● **Comprueba tu comprensión**
1. En el texto sobre la escultura «Los Seis de Boulder», ¿en qué año se diseñó la obra?
2. Retoma el texto sobre la escultura «Los Seis de Boulder» justo después de su última oración.

● **Fragmento para leer**
-- -- --
Una escultura instalada hace un año temporalmente en la CU en Boulder en homenaje de seis estudiantes latinos asesinados en 1974. FOTO: EFE/Saalik Khan/Archivo.

Denver (CO), 21 sep (EFE News).- Una escultura instalada hace un año temporalmente en la Universidad de Colorado (CU) en Boulder en homenaje de seis estudiantes latinos asesinados en 1974 tendrá ahora un lugar permanente en ese centro de altos estudios y servirá como referencia para material de estudio, informó esa universidad.

En un comunicado difundido este lunes, CU detalló que la escultura “Los Seis de Boulder” es parte de la colección permanente del Departamento de Colecciones Especiales, Archivos y Preservación, dependiente de las Bibliotecas Universitarios de CU.

“Esta adquisición es una gran oportunidad para examinar la historia de nuestro campus y resaltar áreas de expansión de la colección de nuestra biblioteca en áreas que antes fueron marginalizadas o intencionalmente silenciadas”, dijo en declaraciones preparadas Robert McDonald, decano de las Bibliotecas Universitarios de CU.

La escultura, diseñada en 2017 por la entonces alumna Jasmine Baetz (ahora profesora de arte en la Universidad Coker en Hartsville, Carolina del Sur) incluye los nombres y las imágenes de los rostros de Neva Romero, Una Jaakola, Reyes Martinez. Heriberto Teran, Florencio Granados y Francisco Dougherty.

Esos estudiantes fallecieron en dos incidentes separados el 27 y el 29 de mayo de 1974 cuando bombas explotaron en los vehículos que los transportaban a marchas y protestas a favor de la expansión de los programas académicos y de ayuda para estudiantes chicanos.

El caso nunca fue resuelto y quedó en el olvido por décadas hasta que Baetz, interesada en preservar la memoria de los fallecidos, convocó a unos 200 voluntarios a realizar investigaciones históricas y a obtener datos de los estudiantes fallecidos para luego crear la escultura.

Según el canciller universitario Phil DiStefano, ahora que la escultura tiene un lugar permanente en CU-Boulder, el monumento permitirá que “estudiantes actuales y futuros, así como profesores y personal administrativo, tengan la oportunidad de aprender más sobre ese importante capítulo en la historia de Colorado y de esta universidad”.
-- -- --
● **Datos para examinar**

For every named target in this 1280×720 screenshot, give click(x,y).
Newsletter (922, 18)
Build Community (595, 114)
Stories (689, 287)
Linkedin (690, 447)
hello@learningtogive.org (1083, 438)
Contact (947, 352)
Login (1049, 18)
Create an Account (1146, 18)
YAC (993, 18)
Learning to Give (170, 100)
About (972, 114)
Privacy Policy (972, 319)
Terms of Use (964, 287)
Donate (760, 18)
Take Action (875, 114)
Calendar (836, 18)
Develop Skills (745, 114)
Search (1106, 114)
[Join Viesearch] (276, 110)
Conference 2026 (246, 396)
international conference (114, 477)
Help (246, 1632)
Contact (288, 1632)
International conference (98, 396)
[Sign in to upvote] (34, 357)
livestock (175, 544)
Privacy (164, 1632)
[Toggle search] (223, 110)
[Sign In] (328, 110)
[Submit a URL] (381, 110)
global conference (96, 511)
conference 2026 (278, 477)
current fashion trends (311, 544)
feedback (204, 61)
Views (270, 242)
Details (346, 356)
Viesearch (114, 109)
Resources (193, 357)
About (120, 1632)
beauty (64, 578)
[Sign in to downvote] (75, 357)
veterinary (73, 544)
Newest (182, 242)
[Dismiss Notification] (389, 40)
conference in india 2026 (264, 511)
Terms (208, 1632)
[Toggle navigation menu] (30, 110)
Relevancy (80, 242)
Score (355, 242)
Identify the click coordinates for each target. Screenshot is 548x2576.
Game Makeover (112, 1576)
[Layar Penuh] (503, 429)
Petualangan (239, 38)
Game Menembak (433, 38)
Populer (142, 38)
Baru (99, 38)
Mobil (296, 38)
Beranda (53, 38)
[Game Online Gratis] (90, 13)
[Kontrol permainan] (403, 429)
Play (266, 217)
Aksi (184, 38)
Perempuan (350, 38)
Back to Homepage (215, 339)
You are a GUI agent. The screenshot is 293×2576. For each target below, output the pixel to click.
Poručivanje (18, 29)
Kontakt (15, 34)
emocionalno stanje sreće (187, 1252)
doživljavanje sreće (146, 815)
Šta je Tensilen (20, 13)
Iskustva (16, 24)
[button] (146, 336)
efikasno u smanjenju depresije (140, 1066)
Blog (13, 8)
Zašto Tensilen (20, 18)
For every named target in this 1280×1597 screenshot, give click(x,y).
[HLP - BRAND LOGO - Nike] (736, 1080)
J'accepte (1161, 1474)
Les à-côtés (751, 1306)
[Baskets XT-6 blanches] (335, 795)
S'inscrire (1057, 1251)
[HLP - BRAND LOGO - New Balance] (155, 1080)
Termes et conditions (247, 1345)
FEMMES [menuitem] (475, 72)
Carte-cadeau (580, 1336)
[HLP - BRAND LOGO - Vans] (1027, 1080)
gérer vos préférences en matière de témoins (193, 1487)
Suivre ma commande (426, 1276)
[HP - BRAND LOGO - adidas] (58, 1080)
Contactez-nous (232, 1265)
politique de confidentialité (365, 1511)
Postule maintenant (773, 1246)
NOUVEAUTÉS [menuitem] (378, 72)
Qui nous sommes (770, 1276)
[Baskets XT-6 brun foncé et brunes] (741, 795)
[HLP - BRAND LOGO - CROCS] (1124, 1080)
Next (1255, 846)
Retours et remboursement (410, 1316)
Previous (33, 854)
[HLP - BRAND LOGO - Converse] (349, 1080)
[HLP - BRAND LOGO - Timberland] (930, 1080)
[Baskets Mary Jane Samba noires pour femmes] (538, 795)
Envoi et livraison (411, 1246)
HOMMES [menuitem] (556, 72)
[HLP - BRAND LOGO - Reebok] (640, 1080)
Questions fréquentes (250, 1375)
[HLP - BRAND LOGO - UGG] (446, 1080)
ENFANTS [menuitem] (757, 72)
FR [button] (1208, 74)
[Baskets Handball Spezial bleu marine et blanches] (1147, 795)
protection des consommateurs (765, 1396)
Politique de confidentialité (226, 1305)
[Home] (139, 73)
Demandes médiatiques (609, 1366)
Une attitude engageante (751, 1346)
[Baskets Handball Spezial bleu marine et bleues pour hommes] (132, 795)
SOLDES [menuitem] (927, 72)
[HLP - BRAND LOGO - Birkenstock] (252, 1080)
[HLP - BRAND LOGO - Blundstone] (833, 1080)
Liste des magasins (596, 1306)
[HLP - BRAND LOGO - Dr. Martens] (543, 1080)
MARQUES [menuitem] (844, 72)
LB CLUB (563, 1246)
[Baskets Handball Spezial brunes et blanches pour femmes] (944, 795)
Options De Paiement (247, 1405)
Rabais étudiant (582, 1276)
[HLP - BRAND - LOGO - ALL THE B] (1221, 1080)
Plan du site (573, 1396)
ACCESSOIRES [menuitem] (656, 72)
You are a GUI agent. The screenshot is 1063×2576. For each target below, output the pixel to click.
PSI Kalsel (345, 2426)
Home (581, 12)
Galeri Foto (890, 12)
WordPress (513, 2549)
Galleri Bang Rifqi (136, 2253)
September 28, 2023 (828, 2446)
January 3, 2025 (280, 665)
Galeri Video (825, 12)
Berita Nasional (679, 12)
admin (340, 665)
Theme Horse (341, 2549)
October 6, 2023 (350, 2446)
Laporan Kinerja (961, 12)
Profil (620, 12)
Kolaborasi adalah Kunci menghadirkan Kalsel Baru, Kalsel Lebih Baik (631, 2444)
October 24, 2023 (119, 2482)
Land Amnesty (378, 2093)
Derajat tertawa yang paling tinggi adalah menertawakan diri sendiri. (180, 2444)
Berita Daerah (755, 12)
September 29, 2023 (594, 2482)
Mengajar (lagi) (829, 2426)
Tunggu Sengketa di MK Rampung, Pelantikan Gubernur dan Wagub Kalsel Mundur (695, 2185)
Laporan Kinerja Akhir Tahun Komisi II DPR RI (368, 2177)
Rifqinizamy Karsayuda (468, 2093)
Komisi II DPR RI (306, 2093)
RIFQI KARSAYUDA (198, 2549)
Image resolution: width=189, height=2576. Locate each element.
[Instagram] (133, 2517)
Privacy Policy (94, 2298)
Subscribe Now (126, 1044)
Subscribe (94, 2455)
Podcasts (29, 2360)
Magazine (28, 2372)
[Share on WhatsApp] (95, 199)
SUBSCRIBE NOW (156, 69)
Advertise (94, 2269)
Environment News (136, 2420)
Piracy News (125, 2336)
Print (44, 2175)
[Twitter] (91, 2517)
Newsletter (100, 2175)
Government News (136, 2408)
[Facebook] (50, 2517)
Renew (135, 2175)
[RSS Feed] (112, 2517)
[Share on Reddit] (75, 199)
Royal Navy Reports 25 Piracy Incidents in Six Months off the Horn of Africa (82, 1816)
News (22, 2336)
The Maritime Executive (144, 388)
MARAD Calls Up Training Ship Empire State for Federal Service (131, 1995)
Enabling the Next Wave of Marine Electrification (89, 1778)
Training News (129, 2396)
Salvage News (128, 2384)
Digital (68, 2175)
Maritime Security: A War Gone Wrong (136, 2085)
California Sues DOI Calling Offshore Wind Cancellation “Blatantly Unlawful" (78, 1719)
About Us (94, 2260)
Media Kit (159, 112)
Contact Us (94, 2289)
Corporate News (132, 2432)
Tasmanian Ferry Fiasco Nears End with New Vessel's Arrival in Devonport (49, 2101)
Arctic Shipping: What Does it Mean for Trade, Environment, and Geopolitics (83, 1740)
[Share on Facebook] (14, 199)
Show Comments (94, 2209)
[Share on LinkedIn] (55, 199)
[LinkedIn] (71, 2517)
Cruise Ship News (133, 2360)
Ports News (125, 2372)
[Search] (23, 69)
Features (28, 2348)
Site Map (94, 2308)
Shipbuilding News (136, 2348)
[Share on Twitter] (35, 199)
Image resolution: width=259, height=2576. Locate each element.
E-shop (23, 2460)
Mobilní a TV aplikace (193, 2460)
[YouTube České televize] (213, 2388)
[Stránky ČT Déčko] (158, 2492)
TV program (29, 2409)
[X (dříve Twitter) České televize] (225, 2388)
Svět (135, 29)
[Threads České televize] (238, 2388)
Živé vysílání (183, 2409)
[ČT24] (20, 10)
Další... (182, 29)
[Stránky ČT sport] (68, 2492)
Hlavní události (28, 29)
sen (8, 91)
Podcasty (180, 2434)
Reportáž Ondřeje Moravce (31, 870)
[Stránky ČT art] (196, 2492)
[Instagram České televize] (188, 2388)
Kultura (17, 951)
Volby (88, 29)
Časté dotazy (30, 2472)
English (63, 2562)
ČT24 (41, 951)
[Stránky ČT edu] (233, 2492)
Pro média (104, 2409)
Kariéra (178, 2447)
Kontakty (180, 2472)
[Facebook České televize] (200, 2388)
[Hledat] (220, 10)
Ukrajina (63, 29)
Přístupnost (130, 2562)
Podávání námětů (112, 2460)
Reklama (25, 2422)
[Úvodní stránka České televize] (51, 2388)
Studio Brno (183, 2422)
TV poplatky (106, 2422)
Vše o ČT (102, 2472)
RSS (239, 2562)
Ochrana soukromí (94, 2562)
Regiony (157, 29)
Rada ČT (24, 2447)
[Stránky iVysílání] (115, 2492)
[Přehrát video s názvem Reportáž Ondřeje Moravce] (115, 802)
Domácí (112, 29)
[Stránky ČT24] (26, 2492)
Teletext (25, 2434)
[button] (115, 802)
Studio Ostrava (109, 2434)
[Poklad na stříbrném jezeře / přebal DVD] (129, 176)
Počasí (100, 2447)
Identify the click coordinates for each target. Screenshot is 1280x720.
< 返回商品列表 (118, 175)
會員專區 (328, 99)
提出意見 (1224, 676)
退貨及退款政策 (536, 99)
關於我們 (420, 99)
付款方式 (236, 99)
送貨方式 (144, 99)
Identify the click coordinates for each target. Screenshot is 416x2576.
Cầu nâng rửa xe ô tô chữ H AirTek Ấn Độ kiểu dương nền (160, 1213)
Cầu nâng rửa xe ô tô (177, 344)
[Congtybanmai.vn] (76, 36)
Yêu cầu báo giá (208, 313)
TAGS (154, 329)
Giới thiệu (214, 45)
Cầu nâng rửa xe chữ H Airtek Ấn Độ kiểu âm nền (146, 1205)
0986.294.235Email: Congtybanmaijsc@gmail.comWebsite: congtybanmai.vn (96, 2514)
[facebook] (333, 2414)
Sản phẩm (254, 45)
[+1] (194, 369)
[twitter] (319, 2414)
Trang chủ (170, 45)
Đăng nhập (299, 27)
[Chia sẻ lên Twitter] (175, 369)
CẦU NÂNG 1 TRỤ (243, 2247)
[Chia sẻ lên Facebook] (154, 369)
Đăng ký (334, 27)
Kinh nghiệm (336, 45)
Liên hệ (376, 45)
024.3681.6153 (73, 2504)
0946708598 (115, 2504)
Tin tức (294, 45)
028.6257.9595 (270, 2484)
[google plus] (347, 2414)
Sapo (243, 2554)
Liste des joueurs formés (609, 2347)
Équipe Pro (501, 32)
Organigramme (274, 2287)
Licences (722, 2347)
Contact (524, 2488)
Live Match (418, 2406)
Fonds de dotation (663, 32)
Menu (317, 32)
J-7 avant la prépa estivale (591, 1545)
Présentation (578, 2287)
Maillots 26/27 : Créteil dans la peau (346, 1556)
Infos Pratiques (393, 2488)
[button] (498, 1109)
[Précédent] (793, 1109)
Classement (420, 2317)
-- -- --
● **Problemas resueltos**
1. En 2017.

2.
Como parte del proceso de adquisición de la escultura, CU-Boulder se comprometió a desarrollar material educativo conectado con esa obra, a continuar con programas de investigación sobre la historia de los chicanos en esa universidad y a “educar a distintas audiencias sobre el histórico movimiento por los derechos de los chicanos”.

DiStefano consideró que los temas de “raza, inclusión y equidad” continúan siendo tan “urgentemente importantes” en la actualidad como lo eran hace casi medio siglo cuando “Los Seis de Boulder” perdieron sus vidas por pedir que no se les quitasen ni beneficios financieros ni oportunidades académicas.

Según DiStefano, los acontecimientos de 1974 “se conectan con los eventos que están ocurriendo hoy”, debido a que CU-Boulder aún debe “responder al racismo y proveer mayor equidad para los estudiantes, profesores y personal de color”.

En 1968, había solamente nueve estudiantes y ningún docente méxico-americanos en CU-Boulder.

En 2019, el 11 % de los 33.000 estudiantes y el 8 % de los profesores eran de origen hispano. Sin embargo, debido a la marcada disminución de nuevos estudiantes este año en CU-Boulder por el COVID-19, esos porcentajes serán menores en 2020, según proyecciones de la universidad.